Infrastructures sanitaires : Voici l’évolution de l’effectif des CSPS, CM, CMA… ces cinq dernières années

Alors que la population continue de croître, l’évolution des infrastructures sanitaires au cours des cinq dernières années met en lumière des progrès notables, mais aussi des défis persistants pour garantir un accès équitable et de qualité aux soins.

Les formations sanitaires de base, notamment les Centres de santé et de promotion sociale (CSPS), restent la pierre angulaire de l’offre de soins au Burkina. Leur nombre est passé de 2 041 en 2020 à 2 266 en 2024, traduisant une volonté de rapprochement des soins aux populations.

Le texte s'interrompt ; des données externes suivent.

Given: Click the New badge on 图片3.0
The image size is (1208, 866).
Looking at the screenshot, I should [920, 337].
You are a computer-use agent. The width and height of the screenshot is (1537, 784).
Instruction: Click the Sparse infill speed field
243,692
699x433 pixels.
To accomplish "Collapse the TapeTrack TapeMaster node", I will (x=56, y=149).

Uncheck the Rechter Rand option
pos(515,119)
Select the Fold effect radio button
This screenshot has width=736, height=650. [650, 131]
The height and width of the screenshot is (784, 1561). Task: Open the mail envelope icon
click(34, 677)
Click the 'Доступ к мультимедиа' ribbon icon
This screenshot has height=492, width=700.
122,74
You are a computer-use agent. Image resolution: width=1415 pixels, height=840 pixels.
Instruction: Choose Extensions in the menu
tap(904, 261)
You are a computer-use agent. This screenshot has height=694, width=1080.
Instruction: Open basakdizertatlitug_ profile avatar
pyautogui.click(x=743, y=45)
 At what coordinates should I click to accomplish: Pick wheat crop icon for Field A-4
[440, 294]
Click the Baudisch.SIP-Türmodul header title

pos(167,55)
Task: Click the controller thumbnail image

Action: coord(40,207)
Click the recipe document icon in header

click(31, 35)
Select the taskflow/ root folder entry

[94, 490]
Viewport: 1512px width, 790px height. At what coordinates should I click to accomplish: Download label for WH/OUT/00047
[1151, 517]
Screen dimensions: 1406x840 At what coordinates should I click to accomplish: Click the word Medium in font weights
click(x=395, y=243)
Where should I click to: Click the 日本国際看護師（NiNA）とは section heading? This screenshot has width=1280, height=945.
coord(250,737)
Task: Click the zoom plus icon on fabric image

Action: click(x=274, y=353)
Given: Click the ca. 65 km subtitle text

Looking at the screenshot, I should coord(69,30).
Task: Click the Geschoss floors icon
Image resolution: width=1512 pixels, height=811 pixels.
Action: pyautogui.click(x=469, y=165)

Toutefois, cette croissance est marquée par une baisse préoccupante du personnel qualifié dans ces structures : seuls 57,1 % des CSPS respectaient les normes de personnel en 2024, contre 89,2 % en 2021, 89,7 % en 2022 et 72,5 % en 2023, marquant ainsi une dégradation préoccupante.

En parallèle, les Centres médicaux (CM) ont connu une croissance rapide, doublant presque en cinq ans, de 71 en 2020 à 144 en 2024. Les Centres médicaux avec antenne chirurgicale (CMA) restent relativement stables, autour de 46 établissements depuis 2021. Ils étaient 45 en 2020. En revanche, les maternités et dispensaires isolés sont en net recul, témoignant peut-être d’une réorganisation ou d’une absorption de ces structures dans d’autres types de formations.

L’effectif des CHU n’a pas évolué. Ils sont restés au nombre de 6 de 2020 à 2024. Les CHR sont restés au nombre de 9 de 2020 à 2023. Ils sont passés à 10 en 2024.

Émergence forte du secteur privé

Le secteur privé joue un rôle de plus en plus important dans l’offre de soins. Les établissements privés hospitaliers ont augmenté de 165 à 397 entre 2020 et 2024, soit une croissance de 140 %. De même, les établissements de soins non hospitaliers sont passés de 476 à 792 sur la même période.

Le rayon d’action moyen théorique en km (sans le privé) des structures sanitaires sur l’étendue du territoire est passé de 6,2 km en 2020 à 5,9 km en 2024. Quand on prend en compte le privé, ce rayon passe de 5,6 km en 2020 à 5,1 km en 2024.

Des ressources financières sous pression

Le budget du ministère de la Santé a enregistré des hausses notables, atteignant 336,4 milliards F CFA en 2024, contre 234,5 milliards en 2020. Néanmoins, la part de ce budget dans les dépenses globales de l’État est descendue en dessous des normes : 11,79 % en 2024, contre une norme recommandée de 12,7 %.

Les chiffres traduisent une dynamique d’expansion en nombre de structures sanitaires, particulièrement dans le privé. Toutefois, les indicateurs qualitatifs, notamment en personnel et en accessibilité géographique, soulignent des disparités persistantes.